== TO DO ==
Return each entry exactly, omitting nothing.

== TASK DATA ==
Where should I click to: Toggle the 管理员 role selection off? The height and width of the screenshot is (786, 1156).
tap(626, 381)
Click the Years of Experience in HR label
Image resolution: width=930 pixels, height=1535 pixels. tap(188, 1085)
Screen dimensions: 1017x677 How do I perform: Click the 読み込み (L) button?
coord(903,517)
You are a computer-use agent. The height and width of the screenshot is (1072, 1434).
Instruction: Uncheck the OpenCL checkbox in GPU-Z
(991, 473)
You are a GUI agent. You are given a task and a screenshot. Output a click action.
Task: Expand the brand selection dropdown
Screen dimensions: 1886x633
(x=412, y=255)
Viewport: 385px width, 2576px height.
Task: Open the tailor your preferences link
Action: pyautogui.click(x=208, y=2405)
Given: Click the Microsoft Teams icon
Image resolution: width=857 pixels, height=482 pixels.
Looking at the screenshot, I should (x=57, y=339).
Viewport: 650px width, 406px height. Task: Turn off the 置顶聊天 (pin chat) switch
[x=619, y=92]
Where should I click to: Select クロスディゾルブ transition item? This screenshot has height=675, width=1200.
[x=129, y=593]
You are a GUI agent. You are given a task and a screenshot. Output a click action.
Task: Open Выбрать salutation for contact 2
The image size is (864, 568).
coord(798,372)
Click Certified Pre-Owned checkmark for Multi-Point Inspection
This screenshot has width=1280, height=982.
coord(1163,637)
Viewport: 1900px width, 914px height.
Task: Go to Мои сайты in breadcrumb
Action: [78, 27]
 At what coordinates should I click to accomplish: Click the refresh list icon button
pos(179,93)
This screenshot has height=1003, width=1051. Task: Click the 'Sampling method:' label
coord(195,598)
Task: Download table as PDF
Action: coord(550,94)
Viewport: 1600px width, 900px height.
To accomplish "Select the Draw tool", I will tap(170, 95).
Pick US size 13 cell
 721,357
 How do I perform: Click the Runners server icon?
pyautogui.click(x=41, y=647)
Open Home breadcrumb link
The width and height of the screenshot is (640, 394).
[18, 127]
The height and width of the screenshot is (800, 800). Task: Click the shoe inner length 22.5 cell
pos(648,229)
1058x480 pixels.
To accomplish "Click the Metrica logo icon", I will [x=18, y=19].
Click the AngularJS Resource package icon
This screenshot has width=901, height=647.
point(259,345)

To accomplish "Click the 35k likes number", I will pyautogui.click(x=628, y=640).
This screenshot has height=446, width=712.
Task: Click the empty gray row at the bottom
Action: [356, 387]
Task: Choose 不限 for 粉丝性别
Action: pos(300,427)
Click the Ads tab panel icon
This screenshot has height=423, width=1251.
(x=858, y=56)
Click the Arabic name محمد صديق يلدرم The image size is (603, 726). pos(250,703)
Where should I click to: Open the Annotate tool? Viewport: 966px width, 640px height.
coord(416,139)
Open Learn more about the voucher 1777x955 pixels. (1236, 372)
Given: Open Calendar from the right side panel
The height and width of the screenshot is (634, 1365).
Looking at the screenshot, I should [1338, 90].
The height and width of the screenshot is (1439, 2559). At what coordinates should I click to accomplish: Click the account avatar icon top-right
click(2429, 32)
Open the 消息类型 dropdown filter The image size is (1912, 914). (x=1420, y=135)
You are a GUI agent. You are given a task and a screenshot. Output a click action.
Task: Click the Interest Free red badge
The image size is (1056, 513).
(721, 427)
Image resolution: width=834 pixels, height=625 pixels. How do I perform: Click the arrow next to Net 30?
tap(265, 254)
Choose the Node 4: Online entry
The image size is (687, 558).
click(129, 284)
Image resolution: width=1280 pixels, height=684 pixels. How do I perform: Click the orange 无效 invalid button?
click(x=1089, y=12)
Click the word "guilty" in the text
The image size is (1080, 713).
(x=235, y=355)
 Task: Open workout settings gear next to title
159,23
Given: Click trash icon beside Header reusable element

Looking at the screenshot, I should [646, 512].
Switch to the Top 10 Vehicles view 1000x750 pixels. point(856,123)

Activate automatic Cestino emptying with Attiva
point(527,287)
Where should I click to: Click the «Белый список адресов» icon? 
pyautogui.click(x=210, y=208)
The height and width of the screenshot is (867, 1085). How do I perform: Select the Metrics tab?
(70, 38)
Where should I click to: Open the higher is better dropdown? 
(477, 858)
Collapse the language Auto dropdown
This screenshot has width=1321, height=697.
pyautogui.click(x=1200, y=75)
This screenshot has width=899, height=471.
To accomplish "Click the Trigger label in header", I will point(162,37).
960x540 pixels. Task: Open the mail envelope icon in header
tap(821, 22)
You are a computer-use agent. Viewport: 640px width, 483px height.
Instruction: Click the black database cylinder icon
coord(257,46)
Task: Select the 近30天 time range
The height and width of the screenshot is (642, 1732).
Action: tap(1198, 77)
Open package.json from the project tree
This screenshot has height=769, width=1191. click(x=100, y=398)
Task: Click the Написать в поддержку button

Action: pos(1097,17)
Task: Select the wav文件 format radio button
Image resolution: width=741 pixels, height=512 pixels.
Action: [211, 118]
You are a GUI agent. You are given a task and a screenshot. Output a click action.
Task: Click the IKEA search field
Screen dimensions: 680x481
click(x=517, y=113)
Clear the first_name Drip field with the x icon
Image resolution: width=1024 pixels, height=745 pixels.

== RESPONSE AREA ==
Where should I click to: Toggle the 管理员 role selection off? The height and width of the screenshot is (786, 1156).
tap(626, 381)
Click the Years of Experience in HR label
Image resolution: width=930 pixels, height=1535 pixels. tap(188, 1085)
Screen dimensions: 1017x677 How do I perform: Click the 読み込み (L) button?
coord(903,517)
You are a computer-use agent. The height and width of the screenshot is (1072, 1434).
Instruction: Uncheck the OpenCL checkbox in GPU-Z
(991, 473)
You are a GUI agent. You are given a task and a screenshot. Output a click action.
Task: Expand the brand selection dropdown
Screen dimensions: 1886x633
(x=412, y=255)
Viewport: 385px width, 2576px height.
Task: Open the tailor your preferences link
Action: pyautogui.click(x=208, y=2405)
Given: Click the Microsoft Teams icon
Image resolution: width=857 pixels, height=482 pixels.
Looking at the screenshot, I should (x=57, y=339).
Viewport: 650px width, 406px height. Task: Turn off the 置顶聊天 (pin chat) switch
[x=619, y=92]
Where should I click to: Select クロスディゾルブ transition item? This screenshot has height=675, width=1200.
[x=129, y=593]
You are a GUI agent. You are given a task and a screenshot. Output a click action.
Task: Open Выбрать salutation for contact 2
The image size is (864, 568).
coord(798,372)
Click Certified Pre-Owned checkmark for Multi-Point Inspection
This screenshot has width=1280, height=982.
coord(1163,637)
Viewport: 1900px width, 914px height.
Task: Go to Мои сайты in breadcrumb
Action: [78, 27]
 At what coordinates should I click to accomplish: Click the refresh list icon button
pos(179,93)
This screenshot has height=1003, width=1051. Task: Click the 'Sampling method:' label
coord(195,598)
Task: Download table as PDF
Action: coord(550,94)
Viewport: 1600px width, 900px height.
To accomplish "Select the Draw tool", I will tap(170, 95).
Pick US size 13 cell
 721,357
 How do I perform: Click the Runners server icon?
pyautogui.click(x=41, y=647)
Open Home breadcrumb link
The width and height of the screenshot is (640, 394).
[18, 127]
The height and width of the screenshot is (800, 800). Task: Click the shoe inner length 22.5 cell
pos(648,229)
1058x480 pixels.
To accomplish "Click the Metrica logo icon", I will [x=18, y=19].
Click the AngularJS Resource package icon
This screenshot has width=901, height=647.
point(259,345)

To accomplish "Click the 35k likes number", I will pyautogui.click(x=628, y=640).
This screenshot has height=446, width=712.
Task: Click the empty gray row at the bottom
Action: [356, 387]
Task: Choose 不限 for 粉丝性别
Action: pos(300,427)
Click the Ads tab panel icon
This screenshot has height=423, width=1251.
(x=858, y=56)
Click the Arabic name محمد صديق يلدرم The image size is (603, 726). pos(250,703)
Where should I click to: Open the Annotate tool? Viewport: 966px width, 640px height.
coord(416,139)
Open Learn more about the voucher 1777x955 pixels. (1236, 372)
Given: Open Calendar from the right side panel
The height and width of the screenshot is (634, 1365).
Looking at the screenshot, I should [1338, 90].
The height and width of the screenshot is (1439, 2559). At what coordinates should I click to accomplish: Click the account avatar icon top-right
click(2429, 32)
Open the 消息类型 dropdown filter The image size is (1912, 914). (x=1420, y=135)
You are a GUI agent. You are given a task and a screenshot. Output a click action.
Task: Click the Interest Free red badge
The image size is (1056, 513).
(721, 427)
Image resolution: width=834 pixels, height=625 pixels. How do I perform: Click the arrow next to Net 30?
tap(265, 254)
Choose the Node 4: Online entry
The image size is (687, 558).
click(129, 284)
Image resolution: width=1280 pixels, height=684 pixels. How do I perform: Click the orange 无效 invalid button?
click(x=1089, y=12)
Click the word "guilty" in the text
The image size is (1080, 713).
(x=235, y=355)
 Task: Open workout settings gear next to title
159,23
Given: Click trash icon beside Header reusable element

Looking at the screenshot, I should [646, 512].
Switch to the Top 10 Vehicles view 1000x750 pixels. point(856,123)

Activate automatic Cestino emptying with Attiva
point(527,287)
Where should I click to: Click the «Белый список адресов» icon? 
pyautogui.click(x=210, y=208)
The height and width of the screenshot is (867, 1085). How do I perform: Select the Metrics tab?
(70, 38)
Where should I click to: Open the higher is better dropdown? 
(477, 858)
Collapse the language Auto dropdown
This screenshot has width=1321, height=697.
pyautogui.click(x=1200, y=75)
This screenshot has width=899, height=471.
To accomplish "Click the Trigger label in header", I will point(162,37).
960x540 pixels. Task: Open the mail envelope icon in header
tap(821, 22)
You are a computer-use agent. Viewport: 640px width, 483px height.
Instruction: Click the black database cylinder icon
coord(257,46)
Task: Select the 近30天 time range
The height and width of the screenshot is (642, 1732).
Action: tap(1198, 77)
Open package.json from the project tree
This screenshot has height=769, width=1191. click(x=100, y=398)
Task: Click the Написать в поддержку button

Action: pos(1097,17)
Task: Select the wav文件 format radio button
Image resolution: width=741 pixels, height=512 pixels.
Action: [211, 118]
You are a GUI agent. You are given a task and a screenshot. Output a click action.
Task: Click the IKEA search field
Screen dimensions: 680x481
click(x=517, y=113)
Clear the first_name Drip field with the x icon
Image resolution: width=1024 pixels, height=745 pixels.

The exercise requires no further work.